Modern life confronts us with sensory overload: we remember very little of what we see and hear. For business owners, this presents a serious marketing challenge. Trouble is, the more you try to explain your product, the more opportunity you have to confuse the potential customer. That’s why it’s so important to boil down your value proposition.

There’s a temptation to talk a lot about a product or service you believe in. You’re excited about it, and it seems like a great idea to unload everything you know about it onto a potential customer, because what you’ve got is just that cool.

Except, if it takes you more than 25 words to explain how cool you are, you’re probably not that cool.

Ask the Right Question

The question then isn’t what information you want to cover, but rather what information you want the customer to remember.

An “elevator pitch,” named for the 30 seconds you have on an elevator to propose an idea to a busy boss or investor, also applies to effective marketing in general.

If customers are only listening for a moment and remembering little, particularly given all the competitors they are considering, how to do you stand out?

Change the Customer’s Perspective

As Thoreau wrote, “It’s not what you look at that matters, but what you see.”
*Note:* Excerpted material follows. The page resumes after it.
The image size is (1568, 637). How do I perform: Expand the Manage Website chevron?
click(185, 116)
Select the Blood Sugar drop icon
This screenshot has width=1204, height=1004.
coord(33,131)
By creating a tight elevator pitch that wraps your value proposition in a context that resonates, you have an opportunity to communicate to potential customers why their world just got better, and to do so in a memorable way. That’s your chance for a customer to see your brand in a whole new way, and that’s far more compelling than explanation ad nauseum. It is also much more challenging.

Vision and Revision

The art and science involved in boiling down value propositions into a memorable elevator pitch is hard work, and it takes more than just reading a few bullet points to learn. It takes experience and continued refinement, and the importance of the exercise cannot be overstated.